Tanz den Stockhausen

■ Die belgische Compagnie Cie Michèle Noiret servierte beim Festival Tanz Bremen eine Reise ins Mysterium Körper und in die unendlichen Weiten der Multimedia

Das menschliche Genom ist entschlüsselt, die Blutgefäße werden durch Sonden erkundet, dennoch ist und bleibt der menschliche Körper für manche ZeitgenossInnen ein unbekanntes und deshalb zu erforschendes Mysterium. Die belgische Choreographin Michèle Noiret ist eine von ihnen. Mit ihrem jüngsten Stück „In between“ war die Tochter des Mitgründers der Künstlergruppe COBRA, Joseph Noiret, jetzt beim Festival Tanz Bremen zu Gast.

Vier TänzerInnen, darunter die 40-jährige Choreographin selbst, stehen in Lichtkegeln. In einer Pantomime werfen sie sich virtuelle Bälle zu. In quadrophonem Raumklang erklingt dazu Musik aus dem „Tierkreis“ des Komponisten Karl-Heinz Stockhausen, mit dem die Noiret seit Jahren zusammenarbeitet.

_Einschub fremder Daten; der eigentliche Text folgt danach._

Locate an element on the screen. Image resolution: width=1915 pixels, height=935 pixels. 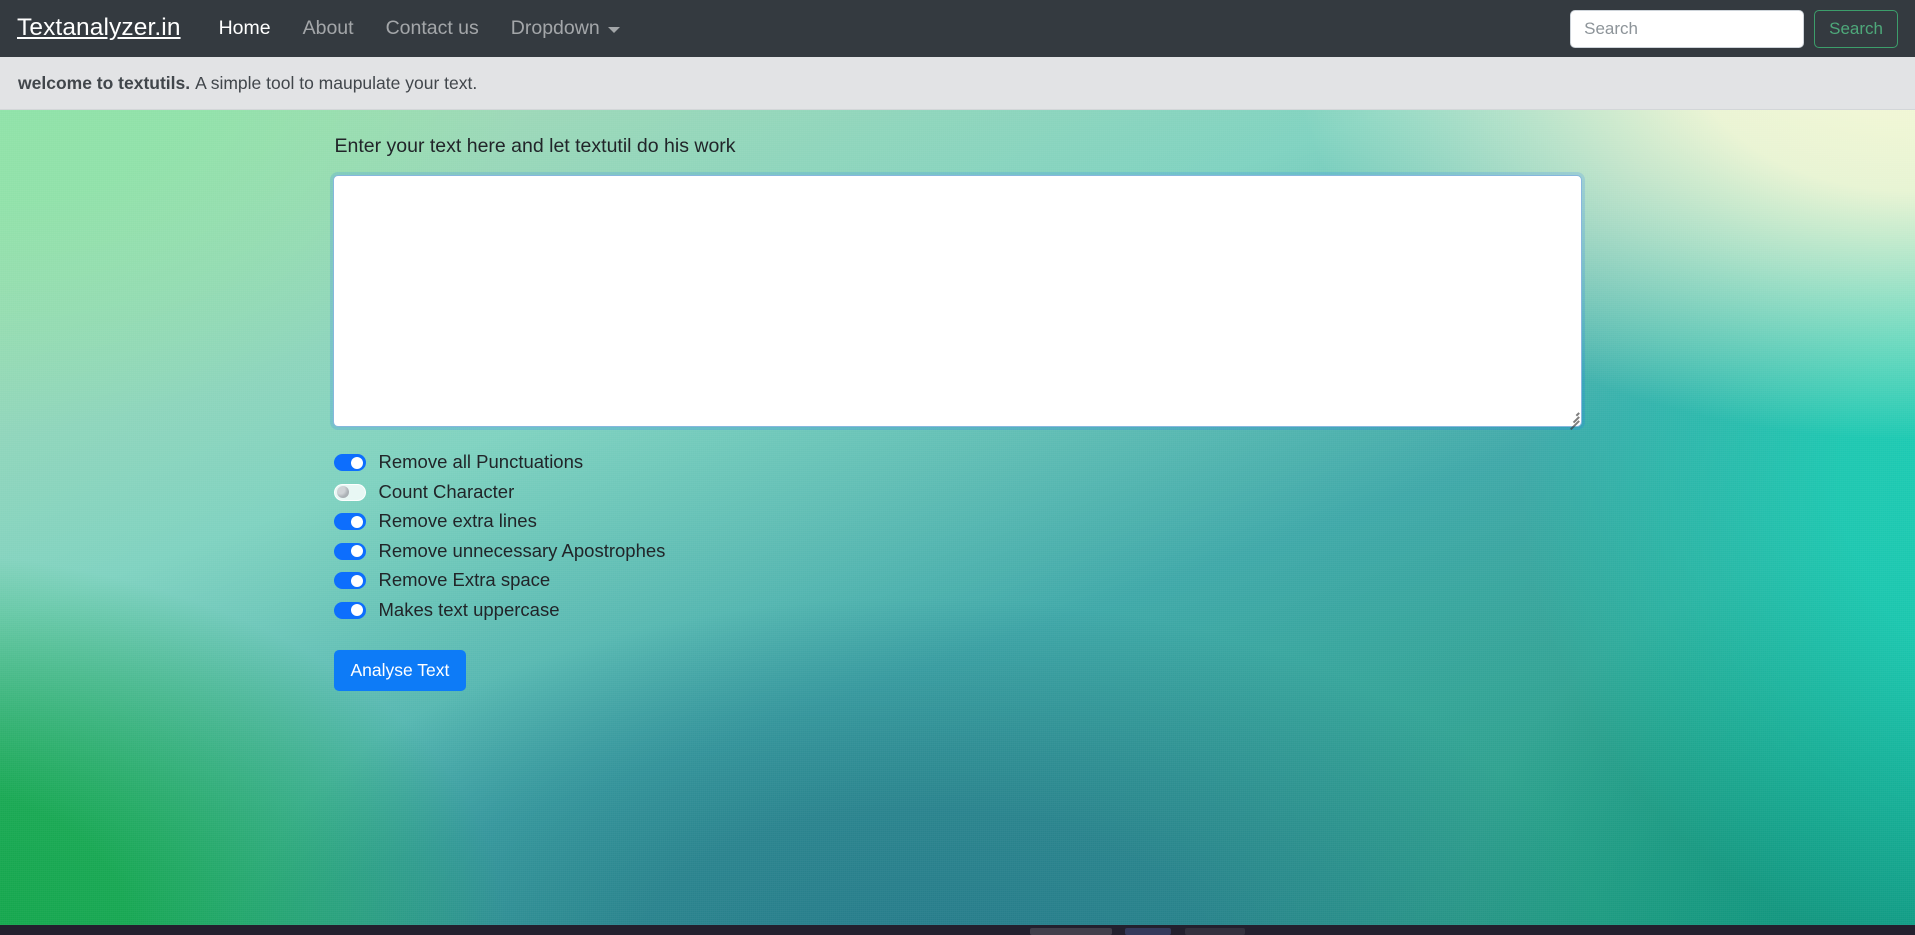
alert-text: A simple tool to maupulate your text. is located at coordinates (336, 82).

Mit seiner Mischung aus dumpfen und hochfrequenziellen Elektrosounds, aus Stimmen, Brand- und Wassergeräuschen hangelt sich die Komposition an den antiken Grundelementen Wasser, Luft, Erde und Feuer entlang. Als Körpererkundung geschieht das Gleiche auch in der Choreographie.

Langsam, manchmal fast elegisch erforscht das schlicht kostümierte TänzerInnenquartett den Raum, sich selbst und die anderen. Mal formen sie sich zu Standbildern, mal schöpfen sie aus den Bewegungsmitteln der Kontaktimprovisation und kreieren dabei kurze Hebefiguren. Das wirkt nicht selten etwas schleppend, technoid und wie in einer kargen Fortentwicklung des Bauhaus-Balletts arg abstrahiert.

Doch die Choreographin beschränkt sich nicht nur auf Tanz. Der im Programmzettel als Video-Architekt bezeichnete Paulo Atzori hat vier bewegliche Stellwände mit Spiegeln und eine große Leinwand zum Bühnenbild vereint und projiziert darauf abstrakte Farb- und Lichtgewebe oder aber Bilder der TänzerInnen. Im Lauf des etwa 75-minütigen Gesamtkunstwerks entstehen immer stärkere Bilder. Im stärksten tritt die mit einer Minikamera ausgestattete Michèle Noiret allein auf. Man sieht ihre Hände und bald auch den Zuschauerraum in einer Nahauffnahme als Projektion und zugleich ihre tatsächliche Aktion auf der Bühne. Hier zerschlägt nicht wie in anderen Szenen das Videobild das Echte – hier und in mehreren weiteren Sequenzen entsteht Hochspannung aus dem Schillern von realem, projiziertem, Schatten- und Spiegelbild.

Gegen Ende der lang beklatschten Choreographie verwandelt das Quartett die etwa vier Meter hohe Leinwand in eine Kletterwand: Von der Rückseite drücken sie ihre Leiber durch den silbergrau angestrahlten Stoff. Der menschliche Körper bleibt, was er ist: ein faszinierendes Mysterium.